Description of the task: From the line that has "Given: View the" down to the last line of the data below, set down every line exactly, but none of the pictures.

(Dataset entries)

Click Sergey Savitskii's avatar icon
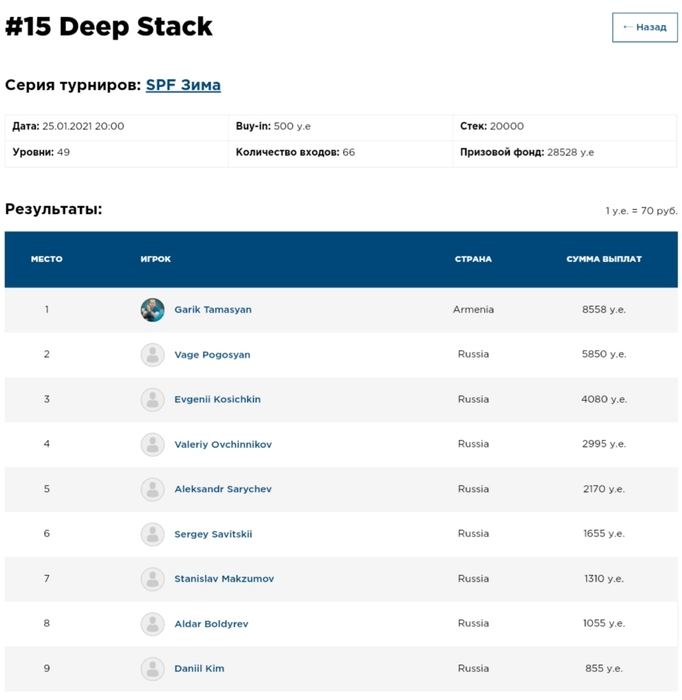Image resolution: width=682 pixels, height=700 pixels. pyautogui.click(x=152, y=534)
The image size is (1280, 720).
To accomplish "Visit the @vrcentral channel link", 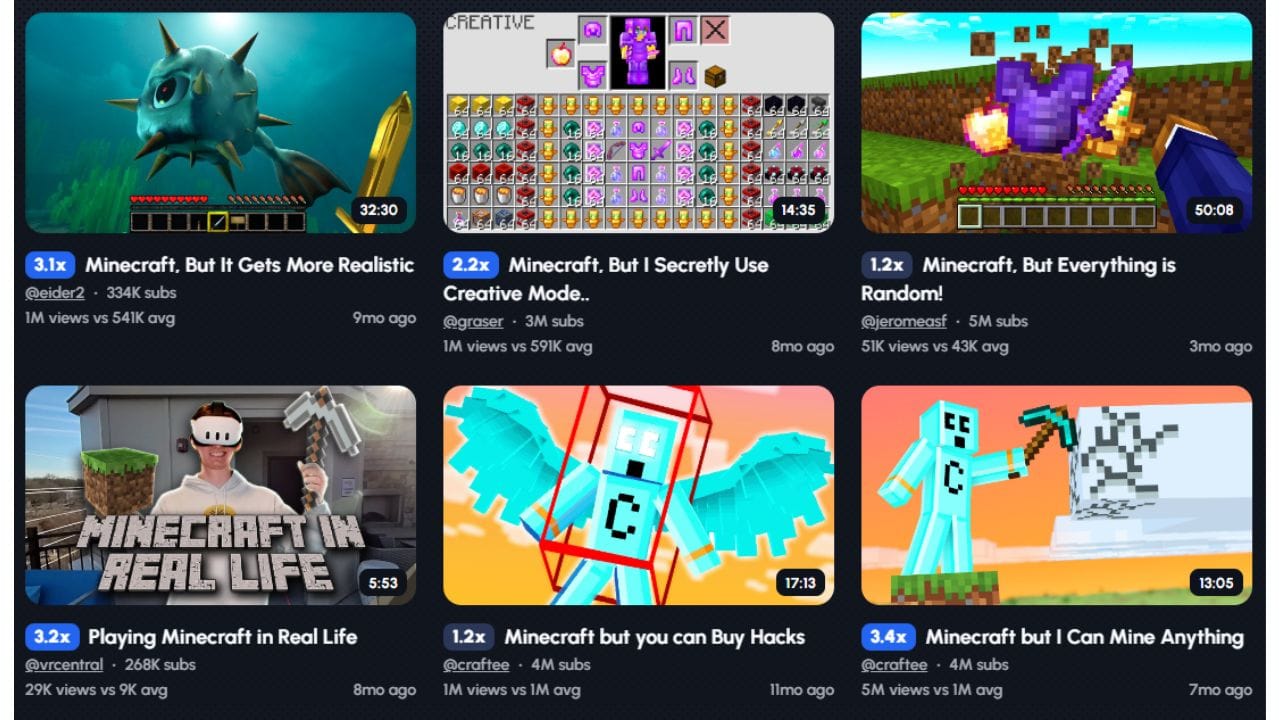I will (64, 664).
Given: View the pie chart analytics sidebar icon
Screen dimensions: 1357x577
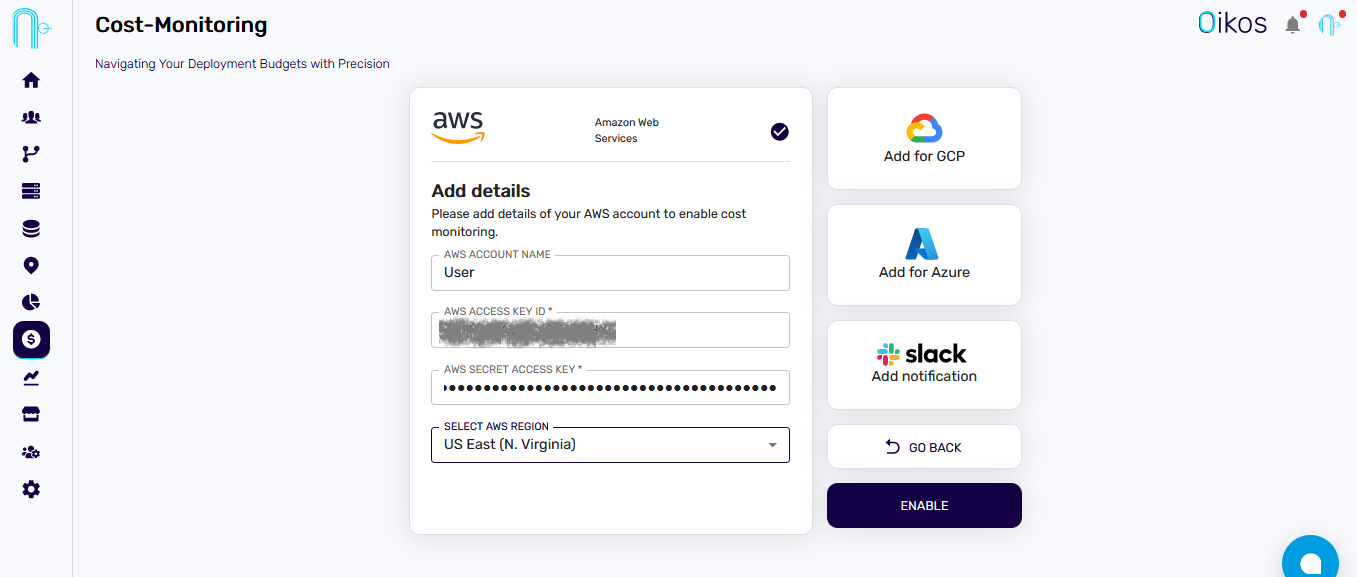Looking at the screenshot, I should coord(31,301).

Answer to this exercise:
Given: View the pie chart analytics sidebar icon
Screen dimensions: 1357x577
Looking at the screenshot, I should coord(31,301).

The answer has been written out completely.